Once we had the equipment, all we needed was an opportunity to commence the brewing process. Christmas, as it turned out, was it.
Every year while I was still living at home, my parents threw this big open house on the night of the 25th for the entire family, including grandparents, uncles, aunts and cousins galore. I always looked forward to it because it was a rare opportunity (even rarer today) for the rapidly expanding and fragmenting clan to get together, catch up on family stuff, trade stories and wolf down copious amounts my dad's sublime clam dip.

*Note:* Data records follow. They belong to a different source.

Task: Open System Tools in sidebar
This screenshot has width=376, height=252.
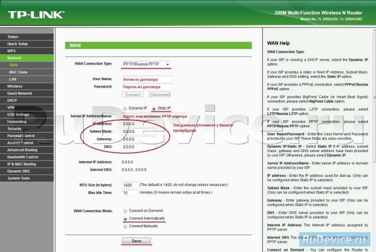Action: [x=19, y=178]
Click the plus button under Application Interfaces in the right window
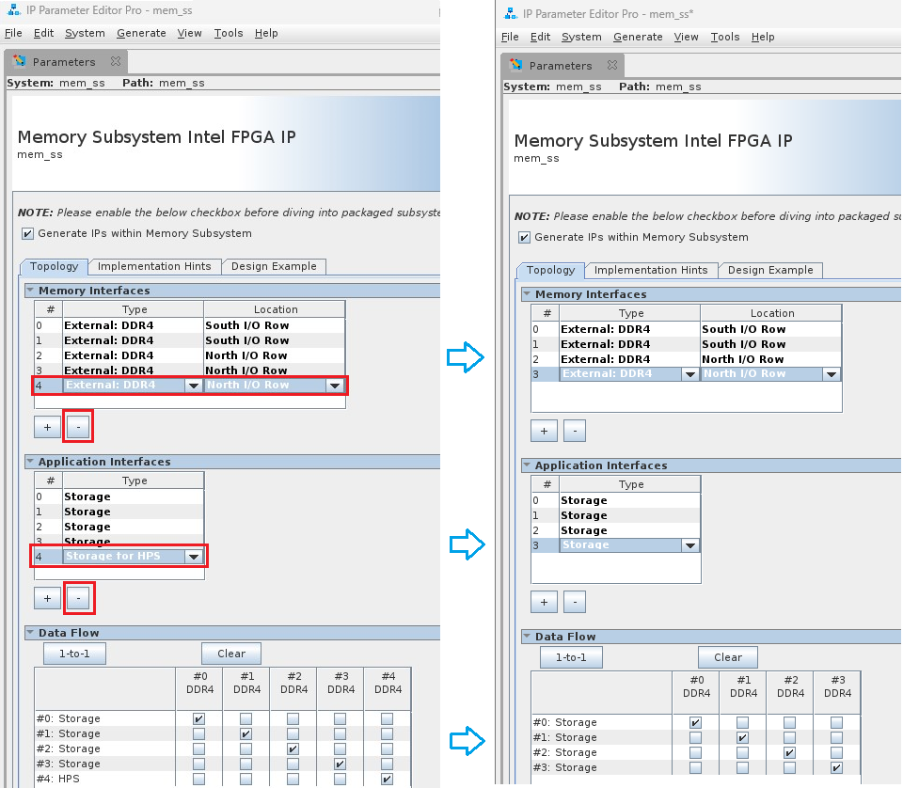Viewport: 903px width, 788px height. [x=543, y=602]
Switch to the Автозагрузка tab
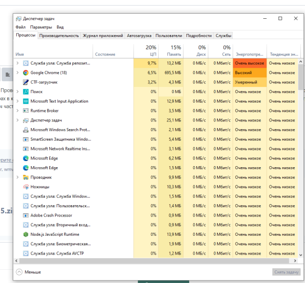This screenshot has height=283, width=305. [x=139, y=36]
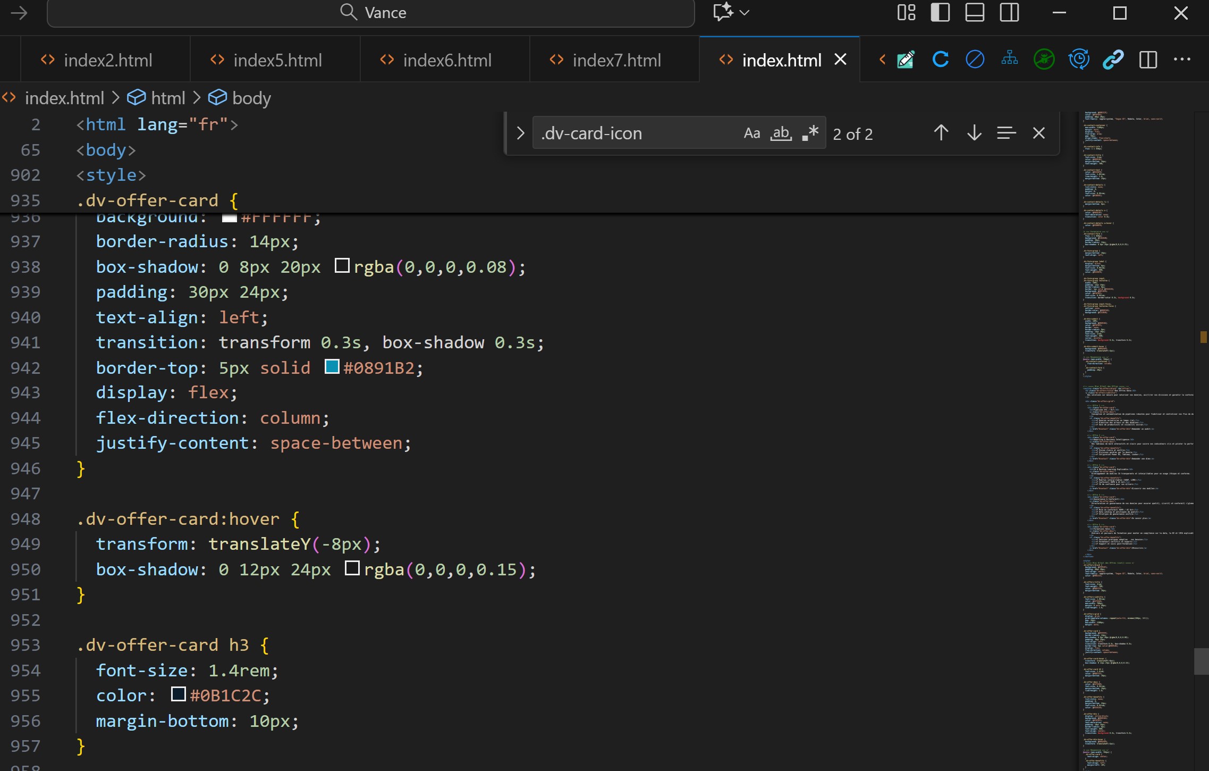1209x771 pixels.
Task: Click the blue clock history sync icon
Action: pyautogui.click(x=1078, y=60)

This year, as usual, my cousin (son of my brew-instigating uncle) came with his family. Of course he had an ulterior motive for being there on that particular evening: to supervise the brewing process -- a process he had personally witnessed many times. The setup was perfect. As we scurried like rats in the basement toiling toward a prospective alcoholic conclusion, the adults did whatever they usually did whenever the kids weren't around, oblivious to the covert operation being carried out beneath their feet.
We set about our mission with the zeal of a Bible-thumper and the stealth of a cat burglar. We posted a lookout at the bottom of the stairs. We tapped water directly from the hot water heater. We mixed the ingredients into our semi-clean green garbage can with a piece of lathe from my dad's wood shop. We stashed our half-assed attempt at brewing in a cubby in the downstairs bathroom my brother and I shared. Radiant with pride, we congratulated each other on a crime well committed.
But like that damn ubiquitous, all-knowing Santa Claus, my parents always seemed to get a whiff of what we were up to, no matter how carefully we covered our tracks. Admittedly, the whiff in this case was fairly obvious, as anyone who's ever toured a brewery can tell you. And so, though they probably didn't realize exactly "when" (thereby remaining blissfully unaware of how we sullied Christmas with decidedly sneaky activities), they did, as our concoction gurgled merrily away, most assuredly know "what." Surprisingly, however, they never punished us or forced us to dump our malty abomination down the drain. In fact, they hardly said anything about it at all (though my dad did slowly grill my brother and me one evening around the family dinner table with zingers like: "Have you guys noticed a strange odor in your bathroom recently? I know what it is, but I just can't quite put my finger on it... It's not a bad smell, just kind of a yeasty smell.").
For the record, our brewing venture was a bust. We bottled too early and the fermentation continued until the pressure inside the bottles caused several of them to explode. The few survivors tasted terrible. Years later, the story resurfaced and has since become an integral and amusing part of Corrigan lore. Funny how that works.
Still, I can't believe how much mental energy we wasted and how much bad karma we built up that Christmas day just to satisfy our beer lust when -- no more than 10 feet away from the crime scene -- there was a small basement refrigerator bursting with unguarded six-packs of Olympia and Hamm's.